Records for this task >>
########################################

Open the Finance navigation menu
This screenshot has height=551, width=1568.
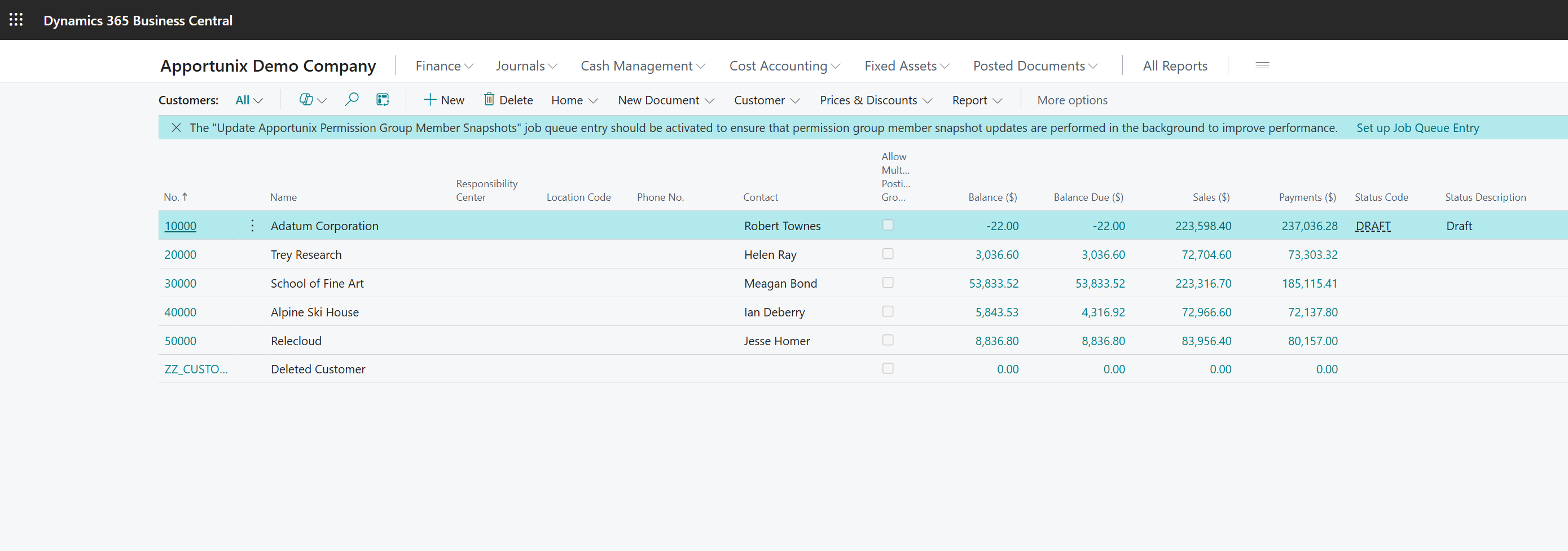click(443, 65)
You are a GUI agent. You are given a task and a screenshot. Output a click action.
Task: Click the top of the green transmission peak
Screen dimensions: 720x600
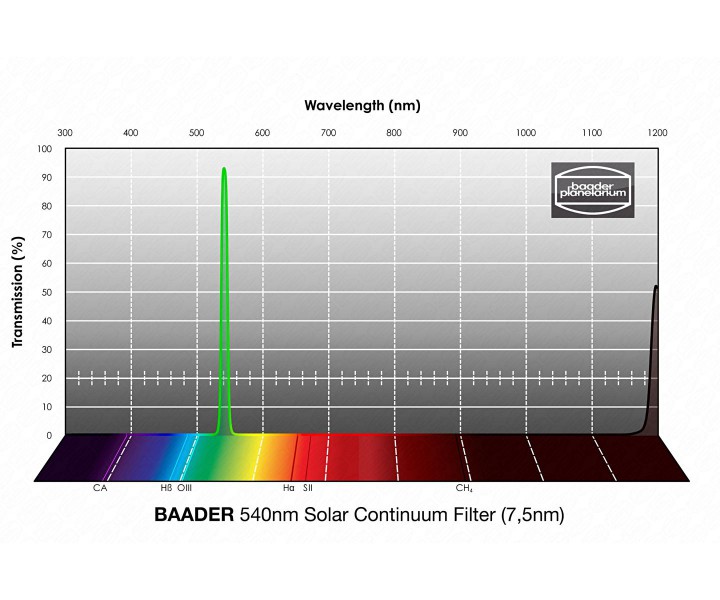[224, 169]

########################################

What is expected >>
Would you restate all of the data above word for word, omitting the pictures?

Written answer >>
Open the Finance navigation menu
This screenshot has height=551, width=1568.
click(443, 65)
You are a GUI agent. You are given a task and a screenshot. Output a click action.
Task: Click the top of the green transmission peak
Screen dimensions: 720x600
[224, 169]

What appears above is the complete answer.